WHAT TO DO:
Render the listing below as a Markdown table with the columns Row and Line. Give each line its own numbered row and leave out blank lines.

STORED DATA:

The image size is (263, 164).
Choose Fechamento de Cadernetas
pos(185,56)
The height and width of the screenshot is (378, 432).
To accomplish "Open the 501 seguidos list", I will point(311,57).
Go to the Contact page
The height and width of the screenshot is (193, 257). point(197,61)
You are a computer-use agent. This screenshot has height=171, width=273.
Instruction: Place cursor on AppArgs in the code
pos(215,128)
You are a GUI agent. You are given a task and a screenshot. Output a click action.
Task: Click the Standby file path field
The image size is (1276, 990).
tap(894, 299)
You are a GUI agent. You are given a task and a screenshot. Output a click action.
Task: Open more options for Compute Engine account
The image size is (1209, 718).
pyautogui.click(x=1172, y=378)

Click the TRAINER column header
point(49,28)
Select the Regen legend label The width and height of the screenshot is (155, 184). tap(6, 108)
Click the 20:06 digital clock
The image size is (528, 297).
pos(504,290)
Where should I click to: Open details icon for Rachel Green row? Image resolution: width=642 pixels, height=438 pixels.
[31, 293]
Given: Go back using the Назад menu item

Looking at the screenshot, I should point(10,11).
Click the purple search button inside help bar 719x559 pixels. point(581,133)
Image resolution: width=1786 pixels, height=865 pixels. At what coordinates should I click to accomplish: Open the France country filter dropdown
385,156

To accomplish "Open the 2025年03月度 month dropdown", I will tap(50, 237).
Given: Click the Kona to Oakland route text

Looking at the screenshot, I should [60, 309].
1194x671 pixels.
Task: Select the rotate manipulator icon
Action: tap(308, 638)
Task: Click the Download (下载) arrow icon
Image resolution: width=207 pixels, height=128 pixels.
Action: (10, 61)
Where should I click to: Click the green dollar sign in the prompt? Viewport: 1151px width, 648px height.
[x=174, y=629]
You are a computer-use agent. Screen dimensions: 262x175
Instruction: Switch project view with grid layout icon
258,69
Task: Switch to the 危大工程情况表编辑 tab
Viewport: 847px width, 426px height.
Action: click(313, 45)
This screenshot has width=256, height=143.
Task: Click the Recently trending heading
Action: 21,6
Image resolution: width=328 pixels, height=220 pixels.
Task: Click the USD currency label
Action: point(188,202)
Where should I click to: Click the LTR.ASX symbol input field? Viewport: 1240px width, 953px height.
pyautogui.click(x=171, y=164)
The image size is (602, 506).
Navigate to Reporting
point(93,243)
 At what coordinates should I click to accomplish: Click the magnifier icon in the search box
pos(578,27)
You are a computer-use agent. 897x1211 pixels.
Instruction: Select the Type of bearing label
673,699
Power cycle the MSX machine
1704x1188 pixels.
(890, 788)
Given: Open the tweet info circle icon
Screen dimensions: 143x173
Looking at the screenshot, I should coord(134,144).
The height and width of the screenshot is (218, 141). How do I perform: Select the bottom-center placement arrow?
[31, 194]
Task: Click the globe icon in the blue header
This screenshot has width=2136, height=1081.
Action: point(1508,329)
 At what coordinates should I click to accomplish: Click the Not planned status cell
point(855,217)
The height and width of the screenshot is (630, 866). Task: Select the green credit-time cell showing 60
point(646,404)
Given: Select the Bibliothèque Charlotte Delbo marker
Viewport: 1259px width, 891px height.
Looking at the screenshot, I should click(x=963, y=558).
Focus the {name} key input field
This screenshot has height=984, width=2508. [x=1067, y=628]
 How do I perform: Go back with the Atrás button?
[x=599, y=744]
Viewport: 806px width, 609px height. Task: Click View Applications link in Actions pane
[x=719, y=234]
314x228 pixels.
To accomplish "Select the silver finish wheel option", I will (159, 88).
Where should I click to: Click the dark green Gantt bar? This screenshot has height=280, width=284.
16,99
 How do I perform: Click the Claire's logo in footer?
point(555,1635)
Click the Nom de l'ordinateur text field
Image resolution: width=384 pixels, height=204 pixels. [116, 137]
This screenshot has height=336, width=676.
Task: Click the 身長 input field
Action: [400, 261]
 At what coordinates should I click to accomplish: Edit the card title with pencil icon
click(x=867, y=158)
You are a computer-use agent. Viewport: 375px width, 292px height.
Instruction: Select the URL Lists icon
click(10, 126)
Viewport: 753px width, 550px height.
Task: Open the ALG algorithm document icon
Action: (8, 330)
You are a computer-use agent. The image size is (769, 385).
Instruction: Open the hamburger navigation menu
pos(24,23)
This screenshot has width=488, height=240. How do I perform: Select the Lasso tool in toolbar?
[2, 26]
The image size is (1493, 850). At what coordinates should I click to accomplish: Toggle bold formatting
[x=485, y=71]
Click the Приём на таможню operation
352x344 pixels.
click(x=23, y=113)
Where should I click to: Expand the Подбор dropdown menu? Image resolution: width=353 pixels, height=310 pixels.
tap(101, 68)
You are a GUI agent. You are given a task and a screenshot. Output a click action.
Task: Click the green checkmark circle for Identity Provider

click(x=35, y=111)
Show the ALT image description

SOLUTION FOR THIS PROBLEM:
| Row | Line |
|---|---|
| 1 | The image size is (263, 164). |
| 2 | Choose Fechamento de Cadernetas |
| 3 | pos(185,56) |
| 4 | The height and width of the screenshot is (378, 432). |
| 5 | To accomplish "Open the 501 seguidos list", I will point(311,57). |
| 6 | Go to the Contact page |
| 7 | The height and width of the screenshot is (193, 257). point(197,61) |
| 8 | You are a computer-use agent. This screenshot has height=171, width=273. |
| 9 | Instruction: Place cursor on AppArgs in the code |
| 10 | pos(215,128) |
| 11 | You are a GUI agent. You are given a task and a screenshot. Output a click action. |
| 12 | Task: Click the Standby file path field |
| 13 | The image size is (1276, 990). |
| 14 | tap(894, 299) |
| 15 | You are a GUI agent. You are given a task and a screenshot. Output a click action. |
| 16 | Task: Open more options for Compute Engine account |
| 17 | The image size is (1209, 718). |
| 18 | pyautogui.click(x=1172, y=378) |
| 19 | Click the TRAINER column header |
| 20 | point(49,28) |
| 21 | Select the Regen legend label The width and height of the screenshot is (155, 184). tap(6, 108) |
| 22 | Click the 20:06 digital clock |
| 23 | The image size is (528, 297). |
| 24 | pos(504,290) |
| 25 | Where should I click to: Open details icon for Rachel Green row? Image resolution: width=642 pixels, height=438 pixels. |
| 26 | [31, 293] |
| 27 | Given: Go back using the Назад menu item |
| 28 | Looking at the screenshot, I should point(10,11). |
| 29 | Click the purple search button inside help bar 719x559 pixels. point(581,133) |
| 30 | Image resolution: width=1786 pixels, height=865 pixels. At what coordinates should I click to accomplish: Open the France country filter dropdown |
| 31 | 385,156 |
| 32 | To accomplish "Open the 2025年03月度 month dropdown", I will tap(50, 237). |
| 33 | Given: Click the Kona to Oakland route text |
| 34 | Looking at the screenshot, I should [60, 309]. |
| 35 | 1194x671 pixels. |
| 36 | Task: Select the rotate manipulator icon |
| 37 | Action: tap(308, 638) |
| 38 | Task: Click the Download (下载) arrow icon |
| 39 | Image resolution: width=207 pixels, height=128 pixels. |
| 40 | Action: (10, 61) |
| 41 | Where should I click to: Click the green dollar sign in the prompt? Viewport: 1151px width, 648px height. |
| 42 | [x=174, y=629] |
| 43 | You are a computer-use agent. Screen dimensions: 262x175 |
| 44 | Instruction: Switch project view with grid layout icon |
| 45 | 258,69 |
| 46 | Task: Switch to the 危大工程情况表编辑 tab |
| 47 | Viewport: 847px width, 426px height. |
| 48 | Action: click(313, 45) |
| 49 | This screenshot has width=256, height=143. |
| 50 | Task: Click the Recently trending heading |
| 51 | Action: 21,6 |
| 52 | Image resolution: width=328 pixels, height=220 pixels. |
| 53 | Task: Click the USD currency label |
| 54 | Action: point(188,202) |
| 55 | Where should I click to: Click the LTR.ASX symbol input field? Viewport: 1240px width, 953px height. |
| 56 | pyautogui.click(x=171, y=164) |
| 57 | The image size is (602, 506). |
| 58 | Navigate to Reporting |
| 59 | point(93,243) |
| 60 |  At what coordinates should I click to accomplish: Click the magnifier icon in the search box |
| 61 | pos(578,27) |
| 62 | You are a computer-use agent. 897x1211 pixels. |
| 63 | Instruction: Select the Type of bearing label |
| 64 | 673,699 |
| 65 | Power cycle the MSX machine |
| 66 | 1704x1188 pixels. |
| 67 | (890, 788) |
| 68 | Given: Open the tweet info circle icon |
| 69 | Screen dimensions: 143x173 |
| 70 | Looking at the screenshot, I should coord(134,144). |
| 71 | The height and width of the screenshot is (218, 141). How do I perform: Select the bottom-center placement arrow? |
| 72 | [31, 194] |
| 73 | Task: Click the globe icon in the blue header |
| 74 | This screenshot has width=2136, height=1081. |
| 75 | Action: point(1508,329) |
| 76 |  At what coordinates should I click to accomplish: Click the Not planned status cell |
| 77 | point(855,217) |
| 78 | The height and width of the screenshot is (630, 866). Task: Select the green credit-time cell showing 60 |
| 79 | point(646,404) |
| 80 | Given: Select the Bibliothèque Charlotte Delbo marker |
| 81 | Viewport: 1259px width, 891px height. |
| 82 | Looking at the screenshot, I should click(x=963, y=558). |
| 83 | Focus the {name} key input field |
| 84 | This screenshot has height=984, width=2508. [x=1067, y=628] |
| 85 |  How do I perform: Go back with the Atrás button? |
| 86 | [x=599, y=744] |
| 87 | Viewport: 806px width, 609px height. Task: Click View Applications link in Actions pane |
| 88 | [x=719, y=234] |
| 89 | 314x228 pixels. |
| 90 | To accomplish "Select the silver finish wheel option", I will (159, 88). |
| 91 | Where should I click to: Click the dark green Gantt bar? This screenshot has height=280, width=284. |
| 92 | 16,99 |
| 93 |  How do I perform: Click the Claire's logo in footer? |
| 94 | point(555,1635) |
| 95 | Click the Nom de l'ordinateur text field |
| 96 | Image resolution: width=384 pixels, height=204 pixels. [116, 137] |
| 97 | This screenshot has height=336, width=676. |
| 98 | Task: Click the 身長 input field |
| 99 | Action: [400, 261] |
| 100 |  At what coordinates should I click to accomplish: Edit the card title with pencil icon |
| 101 | click(x=867, y=158) |
| 102 | You are a computer-use agent. Viewport: 375px width, 292px height. |
| 103 | Instruction: Select the URL Lists icon |
| 104 | click(10, 126) |
| 105 | Viewport: 753px width, 550px height. |
| 106 | Task: Open the ALG algorithm document icon |
| 107 | Action: (8, 330) |
| 108 | You are a computer-use agent. The image size is (769, 385). |
| 109 | Instruction: Open the hamburger navigation menu |
| 110 | pos(24,23) |
| 111 | This screenshot has width=488, height=240. How do I perform: Select the Lasso tool in toolbar? |
| 112 | [2, 26] |
| 113 | The image size is (1493, 850). At what coordinates should I click to accomplish: Toggle bold formatting |
| 114 | [x=485, y=71] |
| 115 | Click the Приём на таможню operation |
| 116 | 352x344 pixels. |
| 117 | click(x=23, y=113) |
| 118 | Where should I click to: Expand the Подбор dropdown menu? Image resolution: width=353 pixels, height=310 pixels. |
| 119 | tap(101, 68) |
| 120 | You are a GUI agent. You are given a task and a screenshot. Output a click action. |
| 121 | Task: Click the green checkmark circle for Identity Provider |
| 122 | click(x=35, y=111) |
| 123 | Show the ALT image description |